Les études précédentes entreprises à Cornell ont constaté que les pommes ont également réduit la taille et le nombre de tumeurs mammaires chez les rats aussi bien que dans les cultures cellulaires. Jeu rouleau-tambour lui et Liu croient que les triterpénoïdes peuvent être parmi les composés responsables des avantages des pommes. En plus, Dr. Liu a identifié les composés phytochimiques connus sous le nom de flavonoïdes et les acides phénoliques en pommes et d'autres aliments végétaux qui semblent avoir les propriétés anticancéreuses. « Nous croyons qu'une recommandation que les consommateurs pour manger cinq à 12 portions d'une grande variété de journal de fruits et légumes est approprié pour réduire les risques des maladies chroniques, y compris le cancer, et pour répondre à des exigences nutritives pour la santé optima, » Dr. Liu a dit.

— Colorant de D


2 juillet 2007

Genistein augmente la densité de minerai d'os

Les résultats d'un procès contrôlé par le placebo randomisé édité dans la question du 19 juin 2007 des annales de la médecine interne ont constaté que les femmes avec l'osteopenia qui a consommé le genistein de phytoestrogen de soja, les améliorations expérimentées de la densité minérale d'os et les marqueurs du métabolisme d'os ont rivalisé avec ceux qui ont reçu un placebo. Osteopenia est une condition en laquelle la densité d'os est réduite qui se produit fréquemment chez les femmes après ménopause, et tandis que pas à mesure que grave à mesure que l'ostéoporose, augmente également le risque de fracture. L'oestrogène femelle primaire d'hormone est utilisé généralement pour empêcher et traiter l'ostéoporose.

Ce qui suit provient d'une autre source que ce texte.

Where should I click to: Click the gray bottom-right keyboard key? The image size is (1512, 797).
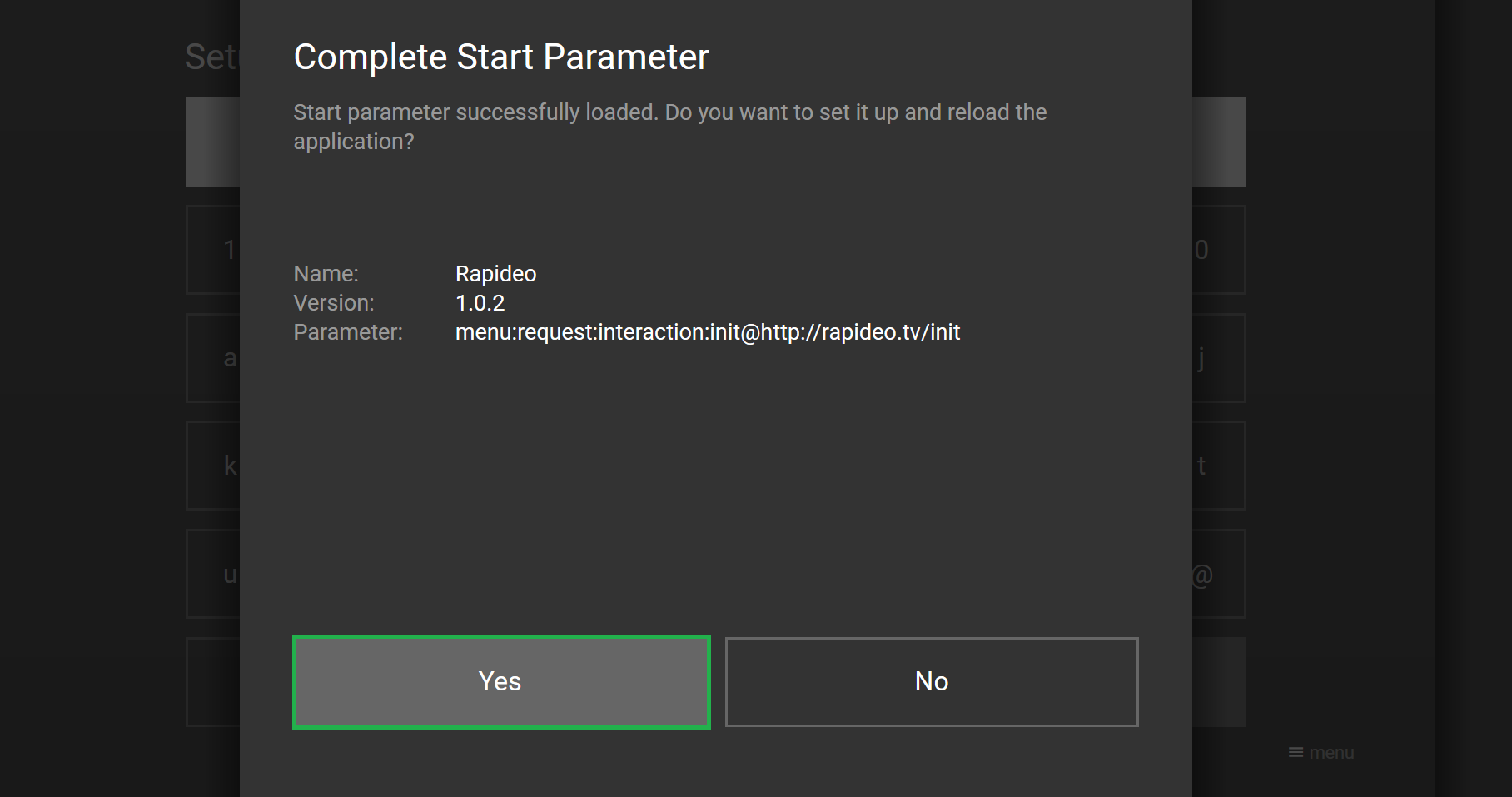1219,682
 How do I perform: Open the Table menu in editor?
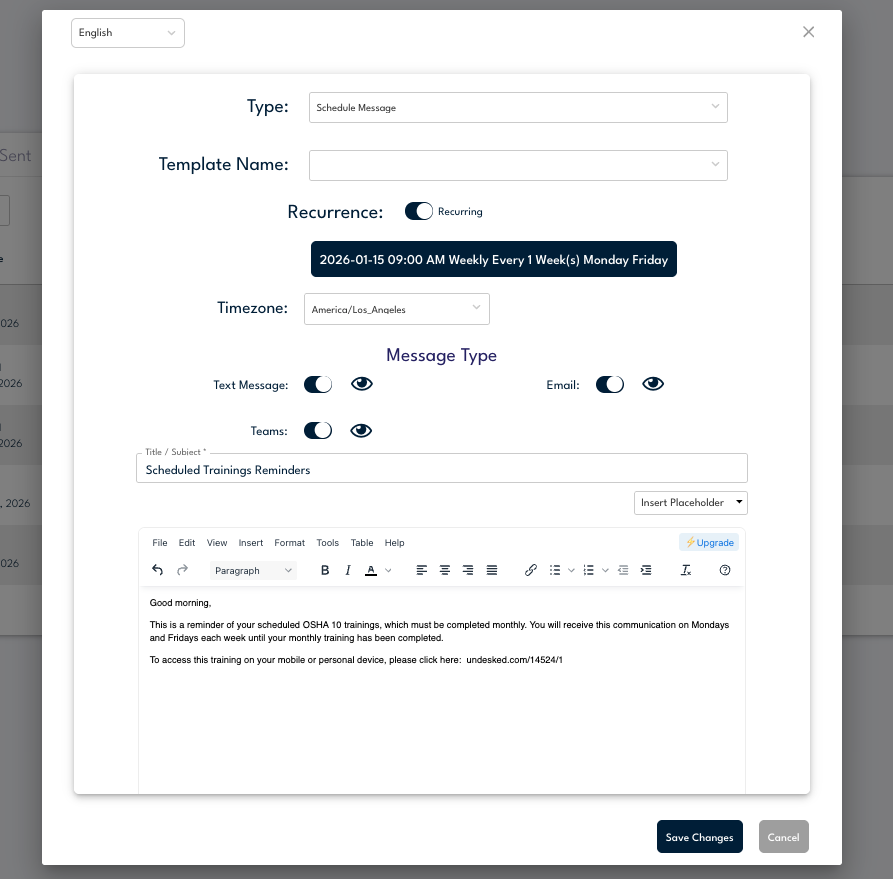tap(362, 543)
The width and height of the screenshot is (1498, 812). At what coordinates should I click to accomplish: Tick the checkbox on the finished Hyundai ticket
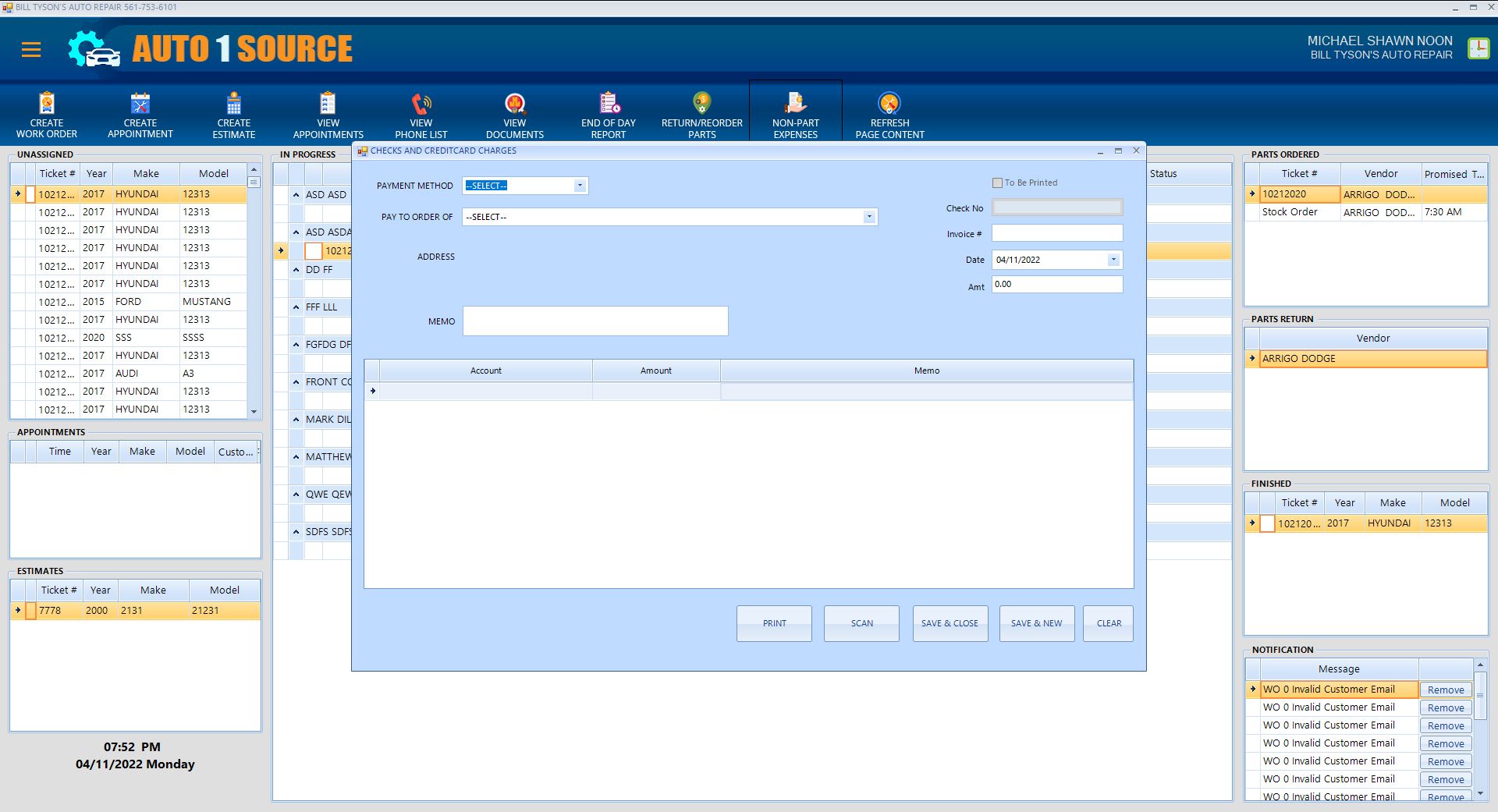pyautogui.click(x=1267, y=523)
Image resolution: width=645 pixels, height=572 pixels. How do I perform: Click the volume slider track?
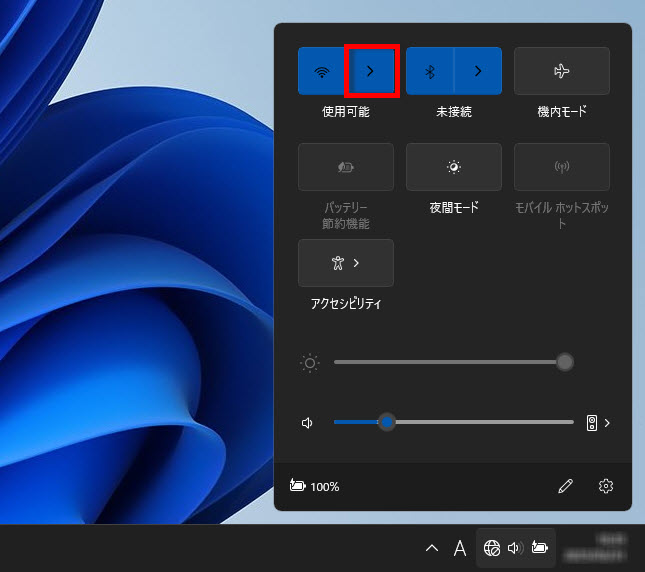[480, 422]
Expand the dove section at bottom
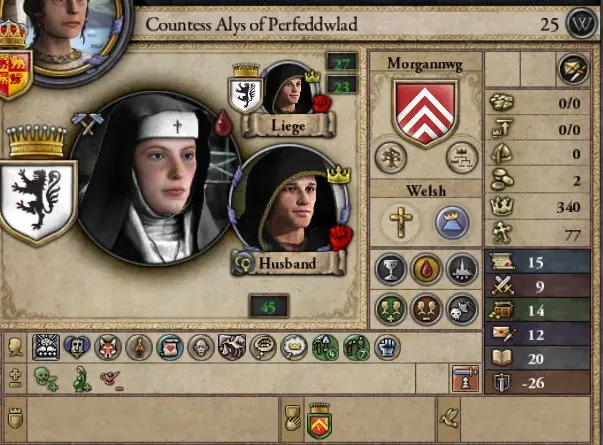603x445 pixels. point(448,418)
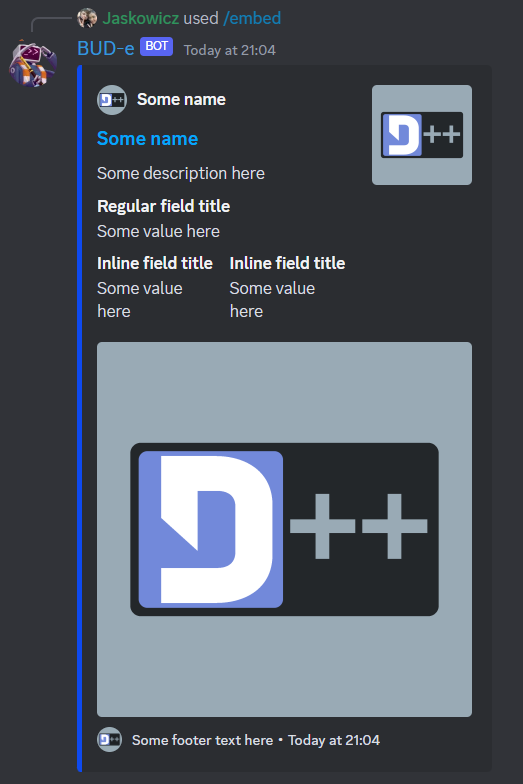Screen dimensions: 523x784
Task: Open the blue "Some name" title link
Action: 148,138
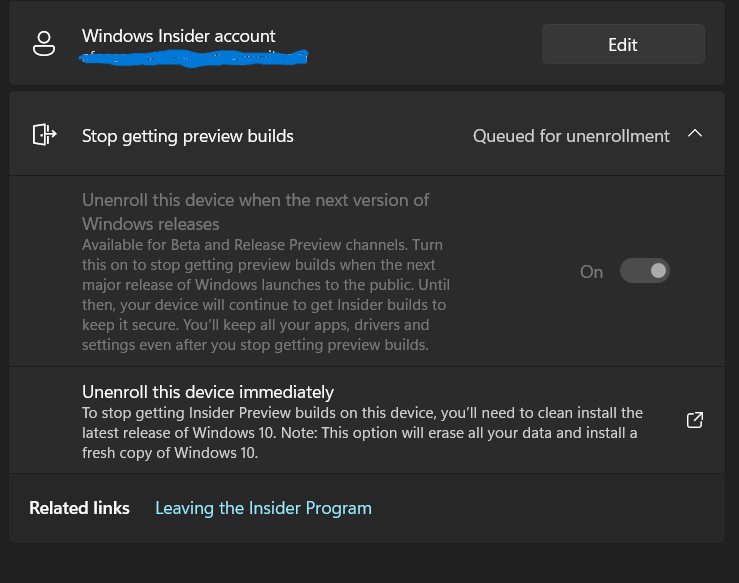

Trois centres médicaux d'université en Italie se sont inscrits 389 femmes postmenopausal avec une densité minérale d'os de moins de 0,795 grammes par centimètre cubique au cou fémoral. Les participants ont été divisés pour recevoir 54 milligrammes par genistein de jour avec du calcium et la vitamine D3, ou un placebo se composant du calcium et de la vitamine D3, après une période de quatre semaines de stabilisation l'où tous ont reçu un bas soja, réduire-gros régime. La densité minérale d'os de la colonne lombaire et du cou fémoral, et les marqueurs de sérum et urinaires d'os de métabolisme ont été mesurés au début et à la conclusion de l'étude. L'examen d'ultrason de l'utérus a mesuré l'épaisseur endométriale. La plus grande épaisseur de l'endomètre, ou la doublure utérine, est associée à un plus grand risque de cancer, et est un effet secondaire de quelques traitements hormonaux pour la densité diminuée d'os.

Après deux ans, les femmes qui ont reçu genistein ont eu une augmentation de colonne lombaire et de densité fémorale d'os de cou, alors que ceux qui ont reçu un placebo éprouvaient une baisse. Le traitement avec le genistein a amélioré le sérum et les facteurs urinaires de métabolisme d'os tout en n'augmentant pas l'épaisseur endométriale.

« Vingt-quatre mois de traitement avec le genistein exerce des effets positifs sur la densité minérale d'os dans les femmes postmenopausal osteopenic, » les auteurs concluent.